▸ Task brief: Reproduce the following lines exactly as they appear, covering all of the data.

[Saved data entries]
┌──

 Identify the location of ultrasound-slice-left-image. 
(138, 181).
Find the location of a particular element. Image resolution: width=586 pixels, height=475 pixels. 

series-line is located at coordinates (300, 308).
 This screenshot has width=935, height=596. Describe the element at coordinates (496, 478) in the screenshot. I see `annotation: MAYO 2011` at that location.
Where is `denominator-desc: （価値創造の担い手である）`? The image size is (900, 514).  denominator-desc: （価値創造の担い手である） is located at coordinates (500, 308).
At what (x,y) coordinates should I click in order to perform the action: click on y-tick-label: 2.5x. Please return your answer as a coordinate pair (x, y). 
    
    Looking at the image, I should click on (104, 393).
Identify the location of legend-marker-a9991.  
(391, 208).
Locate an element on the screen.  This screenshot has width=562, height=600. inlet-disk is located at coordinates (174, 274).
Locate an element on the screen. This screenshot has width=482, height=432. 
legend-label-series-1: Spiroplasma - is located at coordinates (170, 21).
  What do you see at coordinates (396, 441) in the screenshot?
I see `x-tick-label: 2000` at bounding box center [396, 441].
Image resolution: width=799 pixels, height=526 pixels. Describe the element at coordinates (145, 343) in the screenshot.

└──

▸ Written response:
 Identify the location of ultrasound-slice-left-image. 
(138, 181).
Find the location of a particular element. Image resolution: width=586 pixels, height=475 pixels. 

series-line is located at coordinates (300, 308).
 This screenshot has width=935, height=596. Describe the element at coordinates (496, 478) in the screenshot. I see `annotation: MAYO 2011` at that location.
Where is `denominator-desc: （価値創造の担い手である）`? The image size is (900, 514).  denominator-desc: （価値創造の担い手である） is located at coordinates (500, 308).
At what (x,y) coordinates should I click in order to perform the action: click on y-tick-label: 2.5x. Please return your answer as a coordinate pair (x, y). 
    
    Looking at the image, I should click on (104, 393).
Identify the location of legend-marker-a9991.  
(391, 208).
Locate an element on the screen.  This screenshot has width=562, height=600. inlet-disk is located at coordinates (174, 274).
Locate an element on the screen. This screenshot has width=482, height=432. 
legend-label-series-1: Spiroplasma - is located at coordinates (170, 21).
  What do you see at coordinates (396, 441) in the screenshot?
I see `x-tick-label: 2000` at bounding box center [396, 441].
Image resolution: width=799 pixels, height=526 pixels. Describe the element at coordinates (145, 343) in the screenshot.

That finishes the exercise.